Les cyclistes ne sont pas épargnés par la pandémie. Ils connaissent eux aussi un fond d’anxiété, ou encore des doutes, des peurs, qui nuisent à leur pratique. Histoire de vous aider à pédaler plus sereinement, nous avons parlé à Amélie Soulard, psychologue et préparatrice mentale à l’Institut national du sport du Québec.
Est-il normal, dans une période trouble, de souffrir d’anxiété et d’avoir des difficultés à s’entraîner et à s’adonner à sa passion sportive ?
L’essoufflement est logique, dans une période de confinement. Tous les domaines sont touchés, y compris la pratique sportive. Nous n’avons pas une énergie mentale et une énergie physique, nous avons une énergie tout court. Nous puisons dans cette bonbonne d’énergie qui se vide. Le cerveau envoie au corps un message : « Ta bonbonne est vide. Refais tes réserves. Repose-toi ». Il est donc normal d’avoir du mal à s’impliquer dans son sport.
Pour beaucoup de cyclistes, les objectifs que sont une compétition, un défi, un raid, une bonne sortie ont disparu. Comment rester motivé ?
La disparition d’un objectif provoque une série de phases.
La première est le choc : le projet tombe à l’eau, on est déstabilisé et on se demande ce qu’on fera.

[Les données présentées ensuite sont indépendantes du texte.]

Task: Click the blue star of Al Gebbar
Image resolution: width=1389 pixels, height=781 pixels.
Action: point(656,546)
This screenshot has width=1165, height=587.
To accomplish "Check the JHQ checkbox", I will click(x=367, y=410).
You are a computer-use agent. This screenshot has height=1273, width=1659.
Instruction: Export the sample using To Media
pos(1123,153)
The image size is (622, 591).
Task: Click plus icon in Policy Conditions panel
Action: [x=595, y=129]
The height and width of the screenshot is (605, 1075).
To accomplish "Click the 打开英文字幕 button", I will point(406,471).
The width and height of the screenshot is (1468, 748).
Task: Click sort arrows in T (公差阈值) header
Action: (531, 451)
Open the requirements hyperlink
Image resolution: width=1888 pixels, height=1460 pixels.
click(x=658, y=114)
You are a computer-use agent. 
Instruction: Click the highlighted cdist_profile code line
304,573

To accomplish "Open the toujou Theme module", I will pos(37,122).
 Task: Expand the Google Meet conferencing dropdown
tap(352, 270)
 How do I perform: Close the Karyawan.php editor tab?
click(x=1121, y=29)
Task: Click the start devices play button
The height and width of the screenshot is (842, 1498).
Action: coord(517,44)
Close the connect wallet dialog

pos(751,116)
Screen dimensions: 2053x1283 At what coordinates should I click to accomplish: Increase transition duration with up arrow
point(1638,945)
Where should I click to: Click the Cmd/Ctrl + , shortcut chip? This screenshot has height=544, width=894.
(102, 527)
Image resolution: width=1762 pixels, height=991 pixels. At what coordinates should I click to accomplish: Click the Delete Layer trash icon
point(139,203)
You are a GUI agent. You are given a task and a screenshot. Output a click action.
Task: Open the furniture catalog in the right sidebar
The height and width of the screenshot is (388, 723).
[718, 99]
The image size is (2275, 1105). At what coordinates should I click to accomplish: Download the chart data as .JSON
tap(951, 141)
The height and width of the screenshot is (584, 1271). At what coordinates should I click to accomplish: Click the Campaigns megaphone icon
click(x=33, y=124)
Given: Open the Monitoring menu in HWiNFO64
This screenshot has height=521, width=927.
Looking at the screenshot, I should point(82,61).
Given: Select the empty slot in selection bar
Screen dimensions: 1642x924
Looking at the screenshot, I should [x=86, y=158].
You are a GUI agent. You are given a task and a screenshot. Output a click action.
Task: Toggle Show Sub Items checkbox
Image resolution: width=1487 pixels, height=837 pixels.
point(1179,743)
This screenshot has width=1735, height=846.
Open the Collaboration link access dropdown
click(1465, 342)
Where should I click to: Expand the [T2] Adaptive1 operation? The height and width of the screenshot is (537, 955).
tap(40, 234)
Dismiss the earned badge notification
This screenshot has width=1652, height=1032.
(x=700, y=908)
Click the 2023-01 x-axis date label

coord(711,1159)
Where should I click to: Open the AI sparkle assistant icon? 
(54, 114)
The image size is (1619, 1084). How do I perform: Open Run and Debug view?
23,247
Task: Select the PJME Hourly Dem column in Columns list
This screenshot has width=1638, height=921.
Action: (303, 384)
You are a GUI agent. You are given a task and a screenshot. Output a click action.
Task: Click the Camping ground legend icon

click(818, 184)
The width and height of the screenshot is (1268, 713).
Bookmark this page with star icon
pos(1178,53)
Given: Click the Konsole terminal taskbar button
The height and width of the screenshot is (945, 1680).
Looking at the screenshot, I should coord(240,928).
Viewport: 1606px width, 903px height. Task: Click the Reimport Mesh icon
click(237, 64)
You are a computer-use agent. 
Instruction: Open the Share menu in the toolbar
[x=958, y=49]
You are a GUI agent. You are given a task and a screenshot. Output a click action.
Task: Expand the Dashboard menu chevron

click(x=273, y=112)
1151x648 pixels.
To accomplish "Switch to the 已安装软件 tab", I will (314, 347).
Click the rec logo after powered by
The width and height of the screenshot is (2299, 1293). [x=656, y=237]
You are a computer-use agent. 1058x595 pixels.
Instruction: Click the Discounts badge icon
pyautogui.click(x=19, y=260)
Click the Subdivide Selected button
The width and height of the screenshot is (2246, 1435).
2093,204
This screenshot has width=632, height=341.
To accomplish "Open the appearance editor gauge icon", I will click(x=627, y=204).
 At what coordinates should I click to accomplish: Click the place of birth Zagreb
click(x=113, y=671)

Ensuite vient la phase héroïque. On se remet l’entraînement, on s’adapte en adoptant le virtuel, on se lance des défis… Ce sprint ne pourra pas se dérouler éternellement.
Cette phase est généralement suivie par une période de découragement. La perte de repères risque de causer des dépressions, des troubles d’anxiété.
À la phase suivante, on voit la lumière, le déconfinement éventuel. Les sorties reprennent et l’énergie revient. Le danger est de s’exciter et de recommencer trop vite.
Justement, comment se passe la reprise de l’entraînement ou de la pratique sportive après une période plus difficile ?
Diverses réactions sont possibles.
On peut éprouver le bonheur du retour. Dans l’enthousiasme de retrouver ses coéquipiers, on se lance corps et âme dans l’entraînement. Attention au risque de surentraînement ! Il faut y aller très progressivement et ne pas chercher à compenser ce qu’on n’a pas eu l’occasion de faire.
Il arrive également qu’il y ait une résistance à l’entraînement et à la reprise, suscitée par la crainte de ne pas être à la hauteur et à la comparaison aux autres. C’est là qu’on doit verbaliser, en parler à quelqu’un pour nuancer et relativiser la situation.
Il y a l’inconscience. Au retour, on ne respecte pas les règles, on est un danger pour soi-même et pour les autres.
Enfin, il est possible qu’après une telle période survienne un stress post-traumatique, qu’il soit dû à la mort d’un être cher, à des difficultés financières, à une perte d’emploi…
Comment réagir à tout cela ? On prend le temps de bien analyser la condition physique dans laquelle on est, puis on établit des objectifs simples, on fait des petits pas qui deviennent des petits succès qui mènent à de plus grands succès.
Le cycliste est un sport d’équipe, de gang, qui par la force des choses a tendance à devenir un sport individuel. Comment réagit-on à un tel changement ?
On nourrira d’une autre façon ses besoins d’affiliation sociale, par exemple en partageant ses randonnées virtuellement. Face à un changement de pratique, l’idée est de trouver de nouvelles manières d’apprécier son sport. C’est le propre de la résilience : se redécouvrir à travers un obstacle en allant de l’avant, en se montrant créatif.
Quels sont les signes visibles, dans une pratique sportive, que quelqu’un éprouve des difficultés ?
Des émotions négatives inhabituelles comme la peur, la tristesse, l’anxiété et même la colère apparaissent, et ce, plusieurs jours de suite.
La qualité du sommeil est parfois amoindrie, créant de l’insomnie ou un plus important besoin de dormir.
Certaines habitudes de vie changent : manger davantage, ou moins, consommer de l’alcool ou de la drogue plus que d’habitude.
Ce sont des signes que quelque chose ne va pas.